In those instances where bureaucratic power has been tethered by our judicial system it hasn’t been in support of individual citizen liberties but instead has provided some obsequious subservient ambition to bow to a new world order.  Continued language among Justices recognizing and deferring to European law should assuage any consideration that our judicial system has not been prostituted by anti-American sentiments.

BOUMEDIENE v. BUSH 5-4 gives Habeas Corpus rights to enemy combatants captured on the battlefield in time of war.  Already some fifty previous prisoners of Guantanamo Bay, since released, have been either again captured, or killed on the battlefield.  Dissenters have warned that consequences of this decision will not only make it more difficult for the Commander in Chief to protect American citizens, it will result in increased deaths among American service personnel.

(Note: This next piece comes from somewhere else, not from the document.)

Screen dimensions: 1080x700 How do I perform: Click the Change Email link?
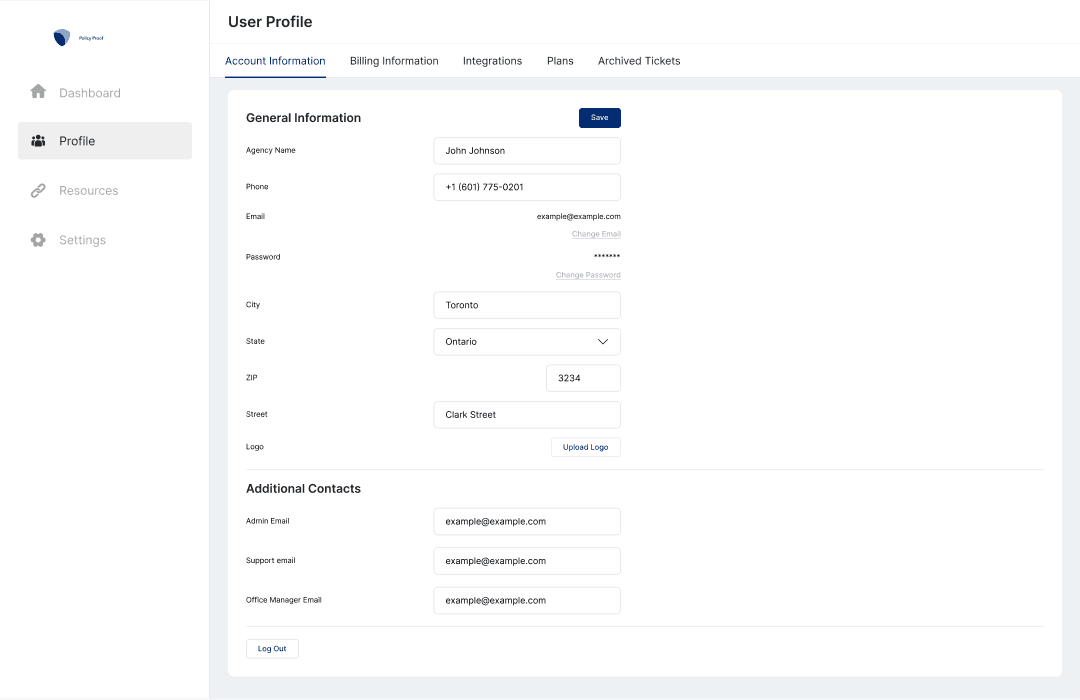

While Justice Stevens asserts the Founders did not intend to limit the power of elected officials, there is plenty of data available to the contrary, and the data is from the Founders themselves:

For starters, the Framers specifically amended the Constitution with the Bill of Rights to limit the tools available to elected officials wishing to regulate any civilian freedoms enjoyed that would not encroach on fellow citizens, including the use and access to weapons.

In 1787 Thomas Jefferson wrote, “A bill of rights is what the people are entitled to against every government on earth, general or particular, and what no just government should refuse, or rest on inference.”

George Mason, who wrote the Virginia Declaration of Rights and refused to sign the US Constitution lamenting that it included no Bill of Rights; while debating in Virginia in support of the document he stated, I ask sir, what is the militia?  It is the whole people except for a few public officials.

John Adams in a letter to his beloved wife notably wrote There is danger from all men. The only maxim of a free government ought to be to trust no man living with power to endanger the public liberty.

Ever the poet and wordsmith Ben Franklin explained, Freedom is not a gift bestowed upon us by other men, but a right that belongs to us by the laws of God and nature.

Even with ample evidence supporting the proposition that individual right is the primary attribute inherent to American culture; it is with obfuscating juxtaposition possible to pervert historic instances where even the Founders were not always true to these acclaimed philosophies.

Lamenting Adams passage of the Alien and Sedition Acts, Jefferson complained the measures so palpably in the teeth of the Constitution as to shew they mean to pay no respect to it.”

Our objective must not only be to understand the literal meaning of America’s premier document, but to absorb its theme and overriding intent.

That DISTRICT OF COLUMBIA v. HELLER only ruled in favor of individual liberty by 5-4 reveals an excruciating evolution toward a European style government subjugating inalienable rights defined by God to favor rules manifest by the imagination of man.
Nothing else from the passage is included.